> **ENTRÉES EXTRAITES**:
################

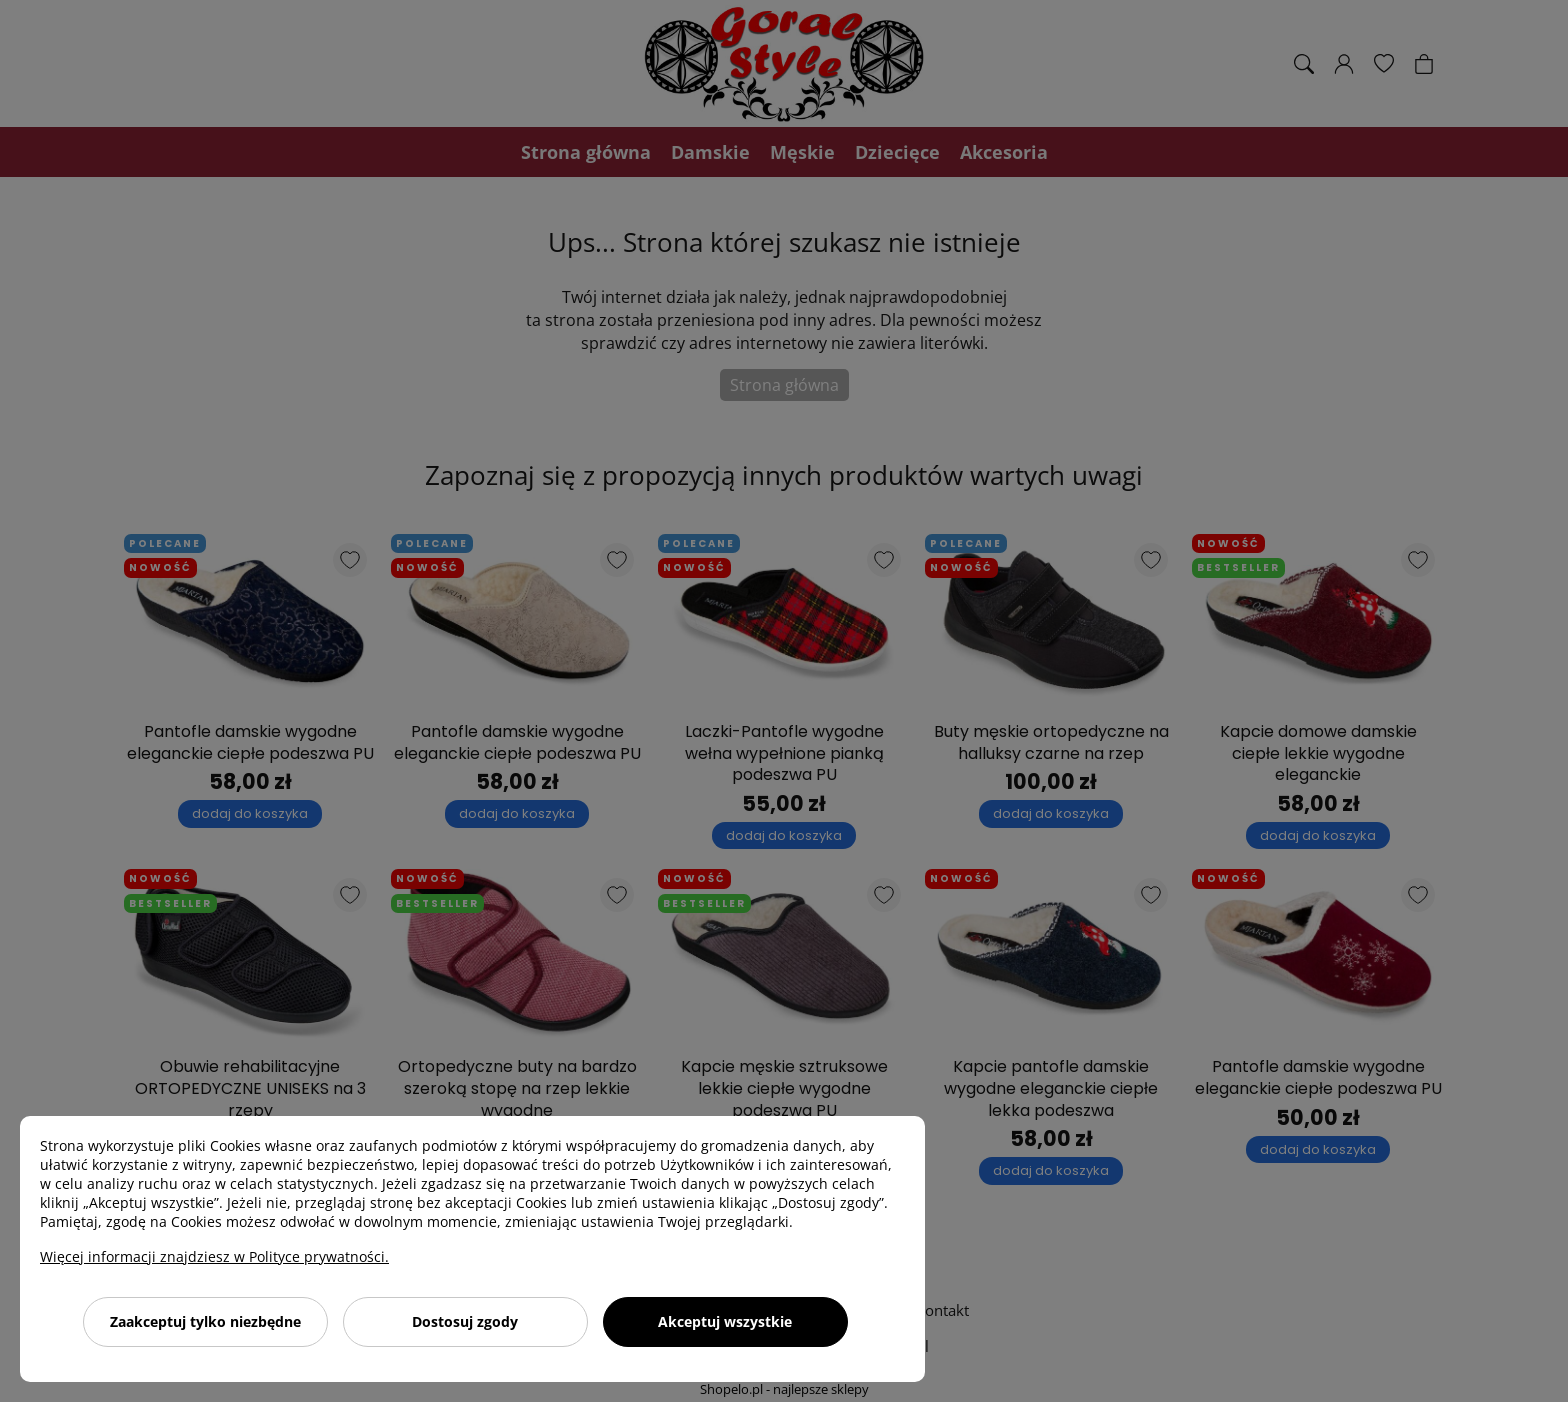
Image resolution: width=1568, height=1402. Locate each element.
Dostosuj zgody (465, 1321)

################

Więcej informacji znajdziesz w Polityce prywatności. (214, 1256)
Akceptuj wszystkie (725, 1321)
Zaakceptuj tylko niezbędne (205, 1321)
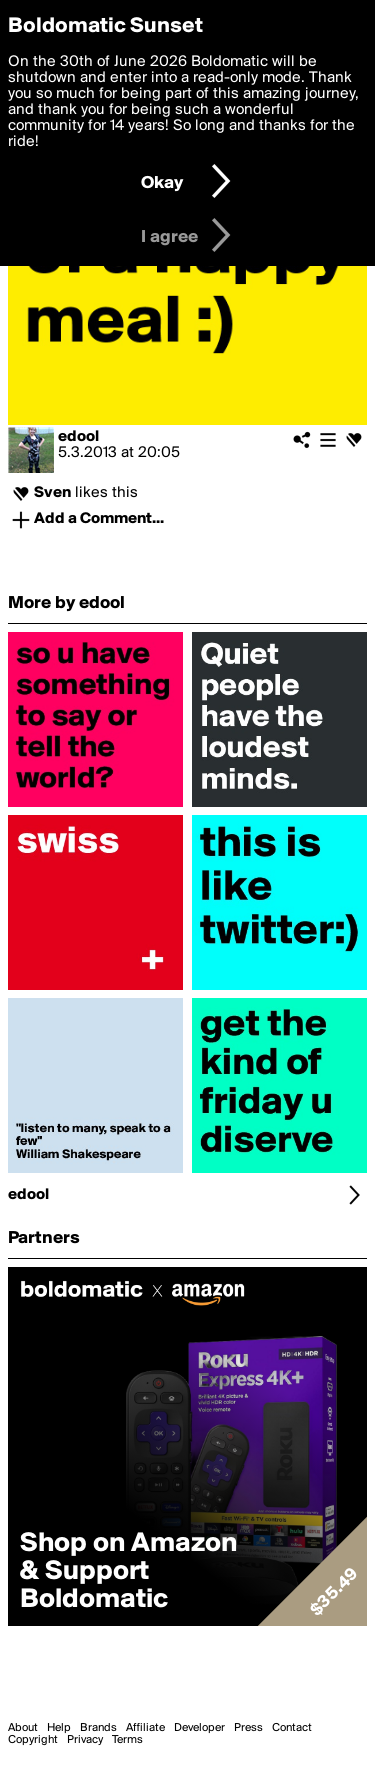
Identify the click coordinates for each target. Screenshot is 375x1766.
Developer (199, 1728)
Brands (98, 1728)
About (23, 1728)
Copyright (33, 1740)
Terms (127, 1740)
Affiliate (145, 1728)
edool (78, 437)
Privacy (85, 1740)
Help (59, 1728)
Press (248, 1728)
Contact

################

> **TÂCHE À EFFECTUER**: Recopiez fidèlement les lignes, en partant de celle qui contient « Image resolution: width=1568, height=1402. » et en allant jusqu'à celle qui contient « Dostosuj zgody (465, 1321) », ces deux lignes comprises.

> **TÂCHE ACCOMPLIE**:
Image resolution: width=1568, height=1402. Locate each element.
Dostosuj zgody (465, 1321)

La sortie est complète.